Unfortunately, endometriosis is difficult to diagnose due to the symptoms being similar to other conditions. It is likely that your doctor will refer you to a gynaecologist who will ask you about your symptoms and run the recommended tests – a pelvic exam and sometimes an ultrasound scan. While these tests may give your doctor an idea of what is happening in your body, a laparoscopy is the only test that will offer a confirmed diagnosis. A laparoscopy, carried out under general anaesthetic, is an operation in which a small incision is made to allow a viewing tube to examine whether there are patches of endometrial tissue present or not.
Unfortunately, there is no known cure for endometriosis. Treatment is aimed at easing symptoms and slowing down progression. There are many things to think about when considering your treatment options including, feelings about surgery, whether you want children and your age. In some cases, your gynaecologist may advise you on going without treatment, this usually happens if you are nearing menopause or only have mild symptoms.
** In roughly 3 out of every 10 cases, endometriosis can improve without treatment. However in every 4 out of 10 cases it gets worse**
Only really works if you suffer from mild pain.
Non-steroidal anti-inflammatories (NSAIDs)
NSAIDs like ibuprofen are considered to be better for pain management associated with endometriosis. The anti-inflammatory properties in these types of pills reduce swelling caused by inflammation, which in turn helps to ease any pain or discomfort felt. Your doctor will usually advise you to take these a few days before your period begins.
Sometimes codeine/ codeine with paracetamol may be offered as a stronger painkiller, however, codeine has many side-effects, including constipation.
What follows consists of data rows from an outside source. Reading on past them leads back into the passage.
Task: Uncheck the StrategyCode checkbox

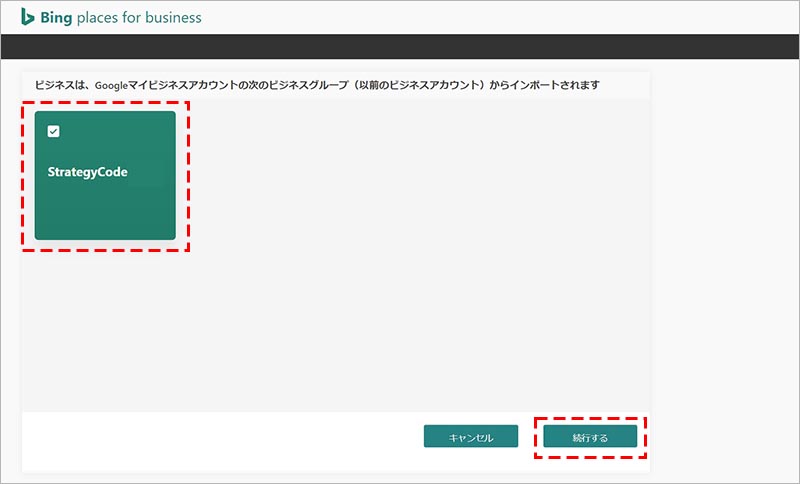Action: 54,132
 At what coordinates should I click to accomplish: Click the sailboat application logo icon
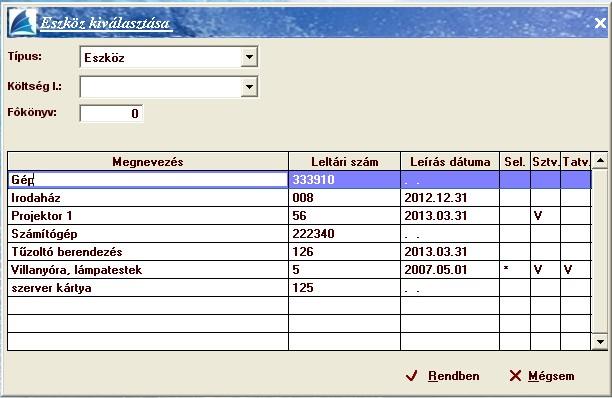23,22
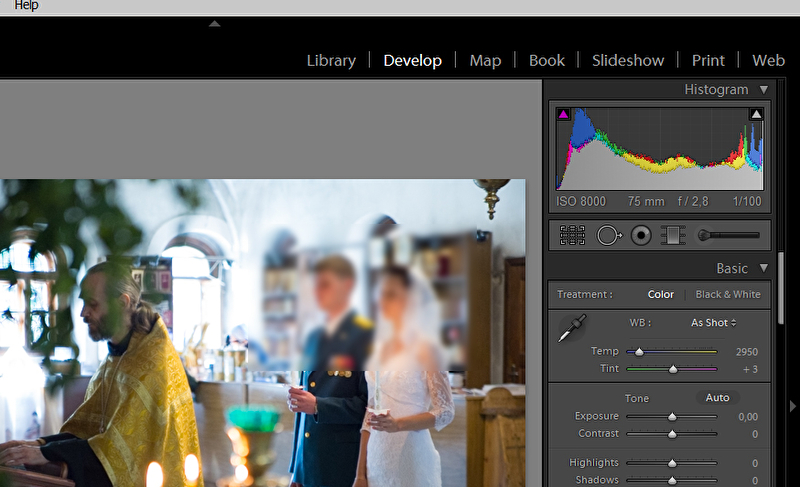The image size is (800, 487).
Task: Open the WB As Shot dropdown
Action: point(713,323)
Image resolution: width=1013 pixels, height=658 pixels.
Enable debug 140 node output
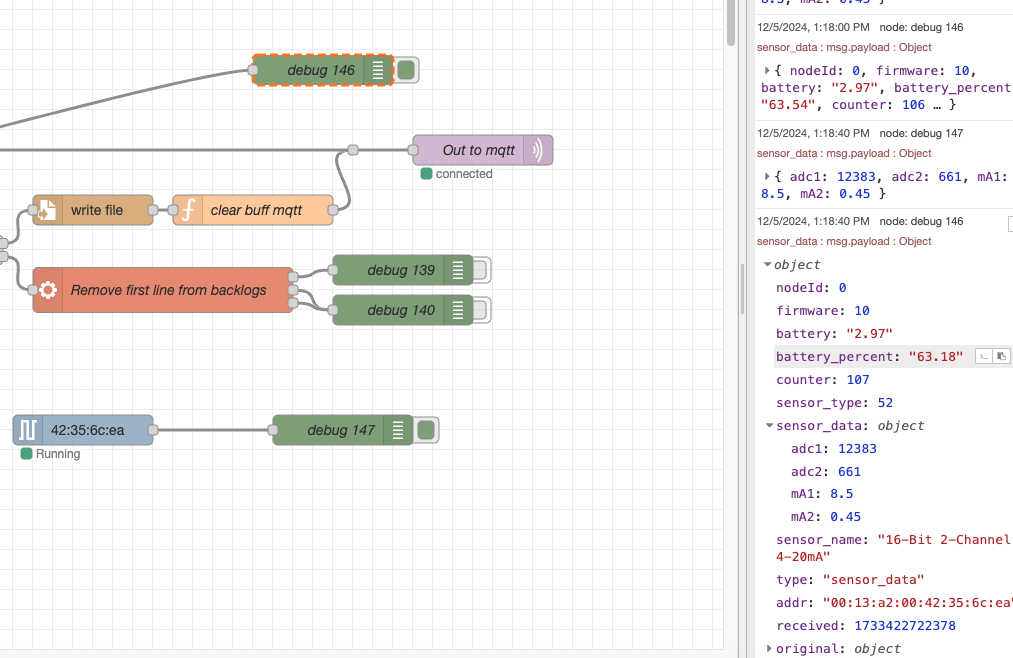[x=479, y=310]
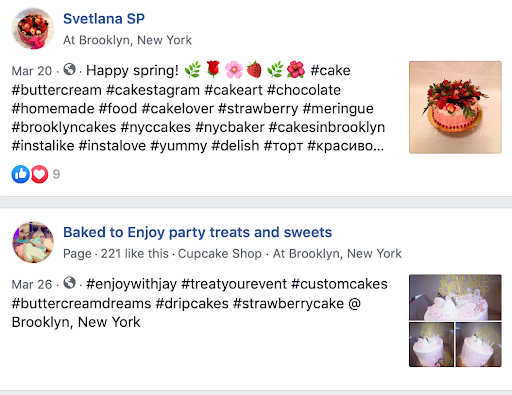This screenshot has height=395, width=512.
Task: Click the public globe icon on Mar 26 post
Action: click(69, 283)
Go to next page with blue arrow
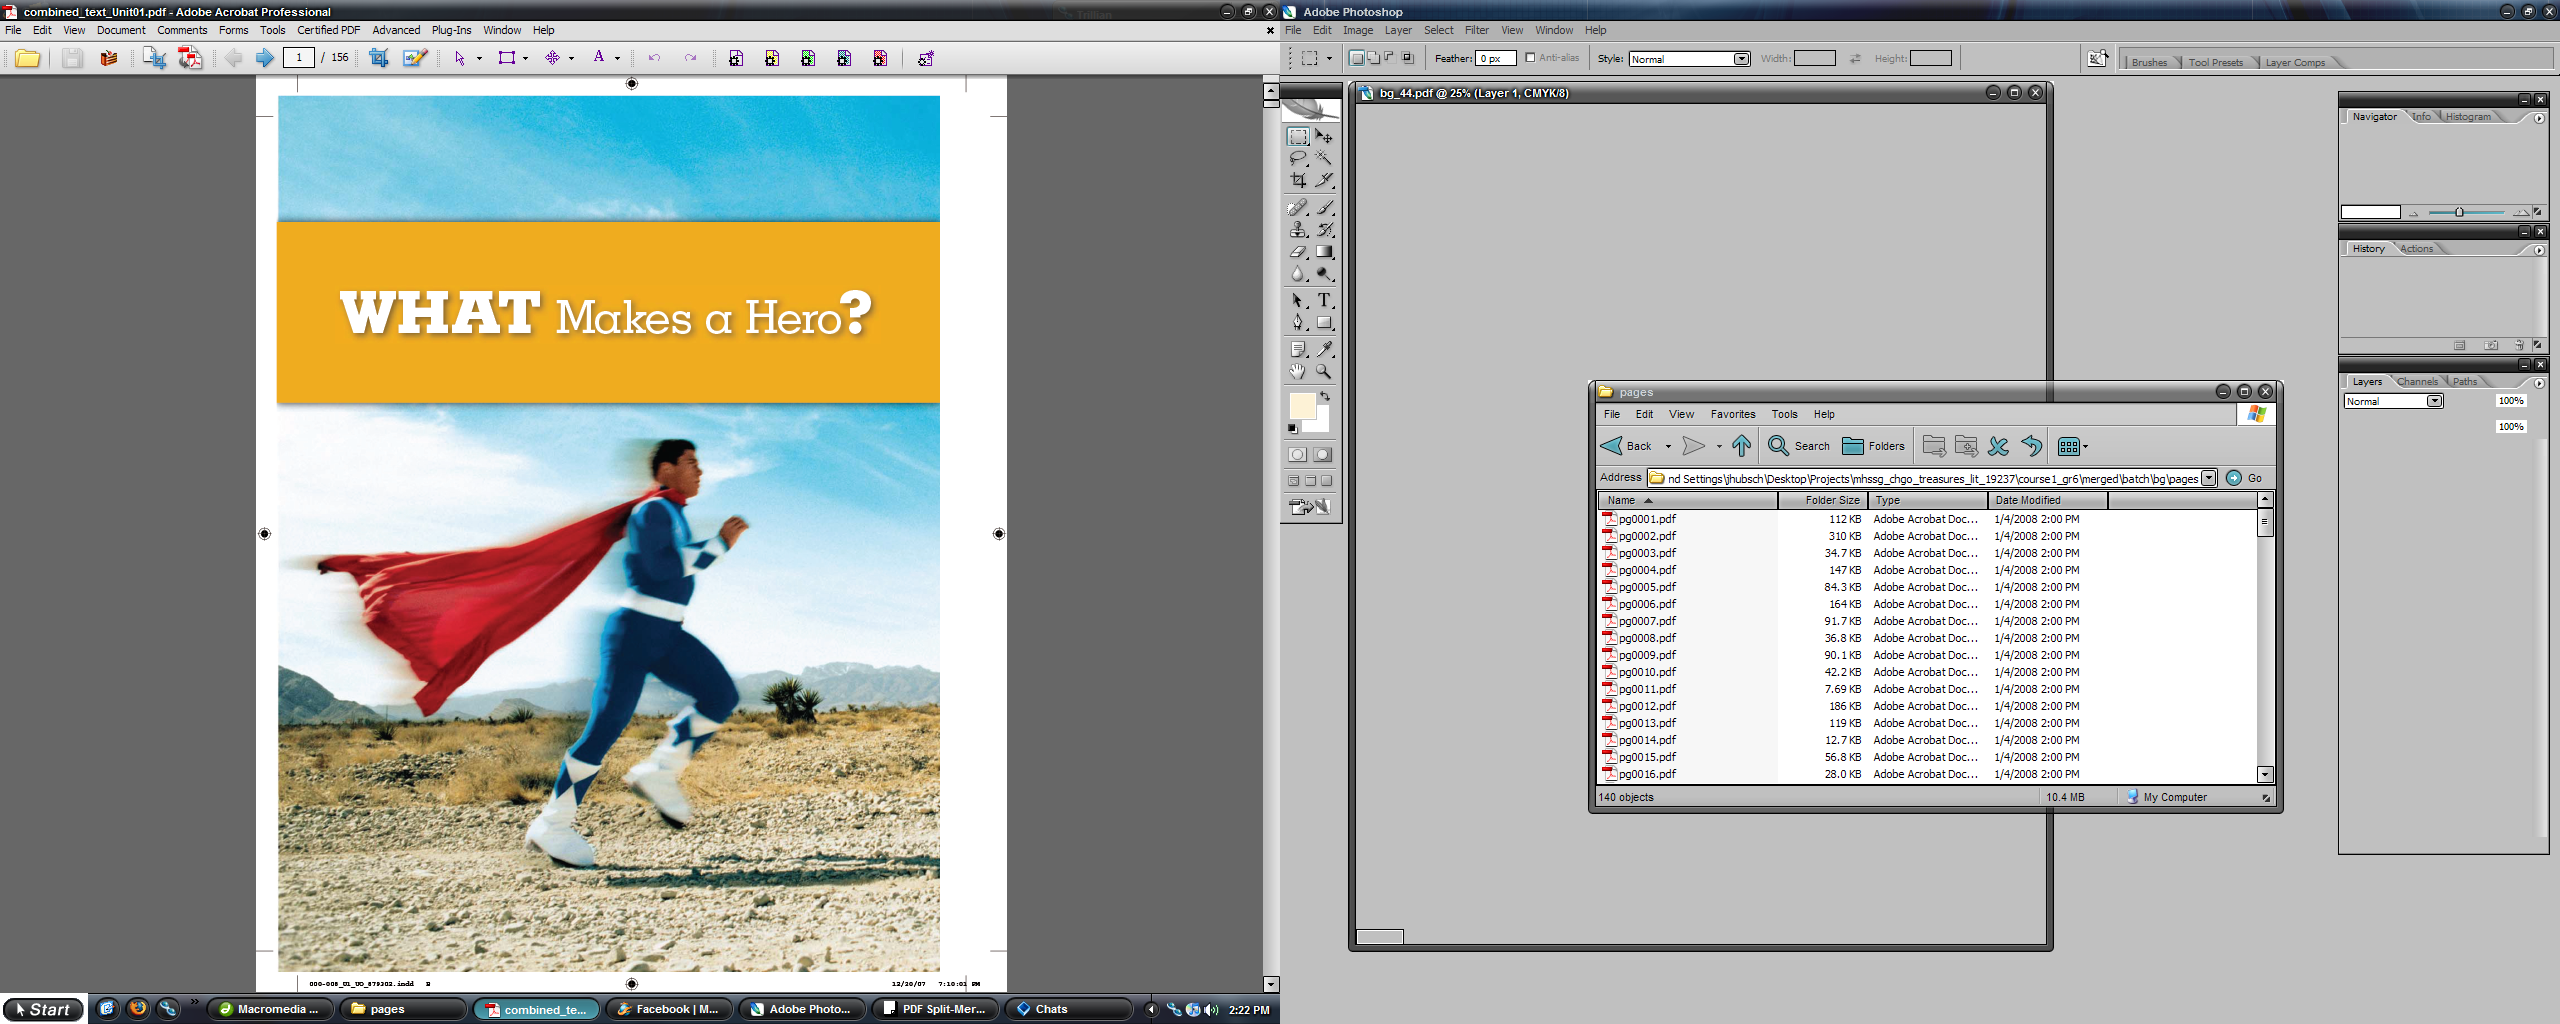The height and width of the screenshot is (1024, 2560). pos(264,58)
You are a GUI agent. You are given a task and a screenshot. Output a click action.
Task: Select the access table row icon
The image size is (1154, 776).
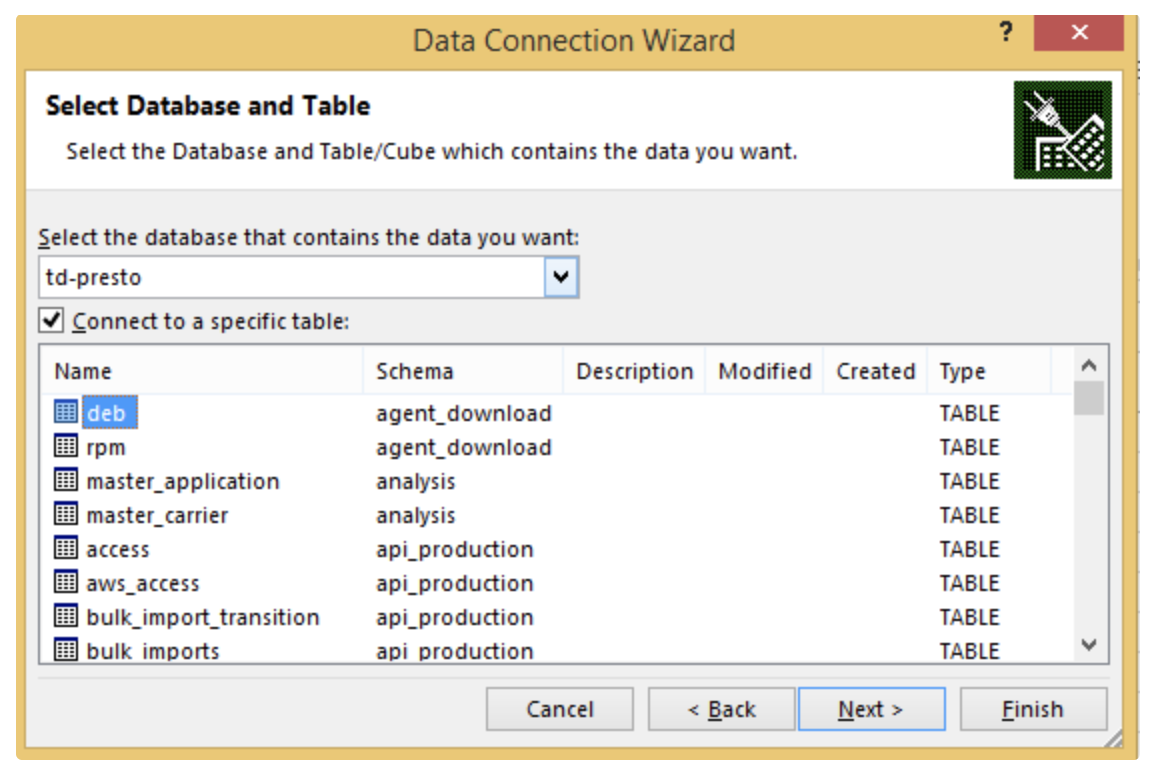coord(66,548)
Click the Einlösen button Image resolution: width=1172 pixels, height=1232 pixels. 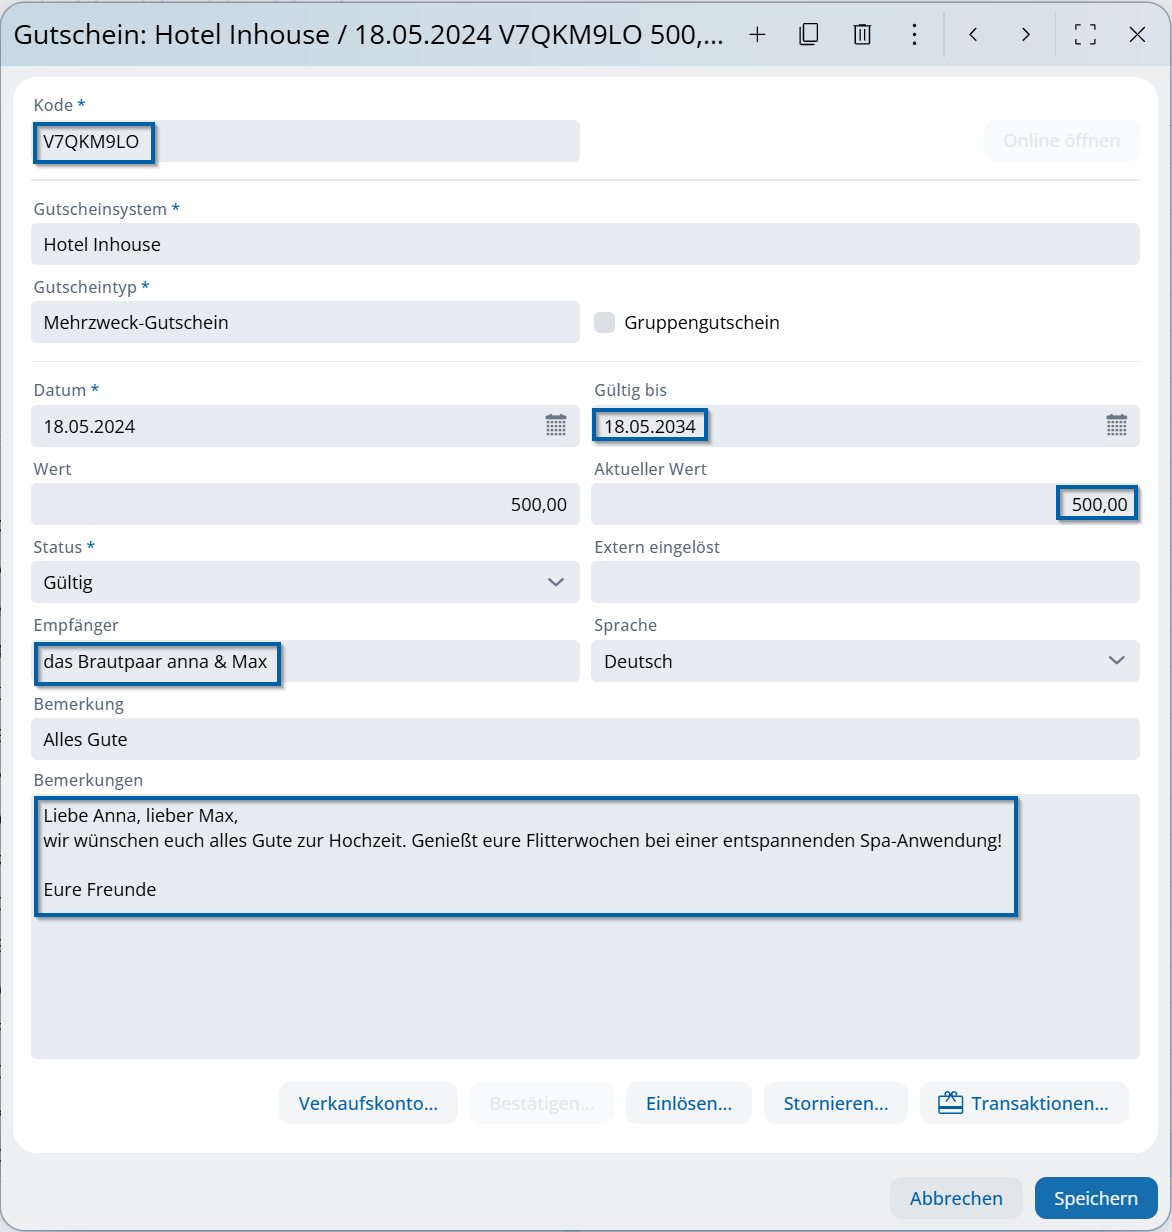[689, 1104]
Your gynaecologist is likely to recommend hormone treatment if your symptoms are causing you a lot of discomfort. The purpose of hormone treatment is to reduce the production of estrogen (oestrogen in the UK) in your body as endometrial cells need it to survive. Without estrogen, the endometrial cells will begin to shrink and may even disappear. There are various types of hormone treatments available which your doctor will discuss with you such as:
A levonorgestrel-releasing intrauterine system (IUS) better known as the coil
The IUS is a small plastic device which contains progestogen. It is a contraceptive with of thinning the uterus lining. It is inserted into the uterus by a doctor or nurse and reduces bleeding, or in some case stops it completely. It is used to reduce symptoms and pain associated with endometriosis. It can last up to five years and then it needs to be replaced.
The combined oral contraceptive pill/patch
While the pill is not a proven treatment of endometriosis, a lot of women find that it eases their symptoms, especially if they are mild. The combined pill containing both estrogen and progestogen stops ovulation and reduces bleeding and period-associated pain.
Gonadotrophin-releasing hormones (GnRH)
This treatment reduces the level of oestrogen produced in your ovaries which in turn eases the symptoms of endometriosis. This treatment can be taken as an injection or nasal spray. The treatment is usually a six-month course.
Like the other hormone treatments, progestogen limits the effect of estrogen on endometrial cells, causing them to gradually shrink. Also, by preventing ovulation, estrogen levels are also reduced.
If you are suffering from severe endometriosis – large patches of endometrial tissue – surgery may be advised. There are several types of operations that can be used in the treatment of endometriosis. A laparoscopic (keyhole) approach may be taken, with direct heat being applied to the endometrial patches to destroy them. If the endometrial patches are too large, then a more traditional approach may be taken. A hysterectomy is also an option if symptoms are particularly bad and you have completed your family.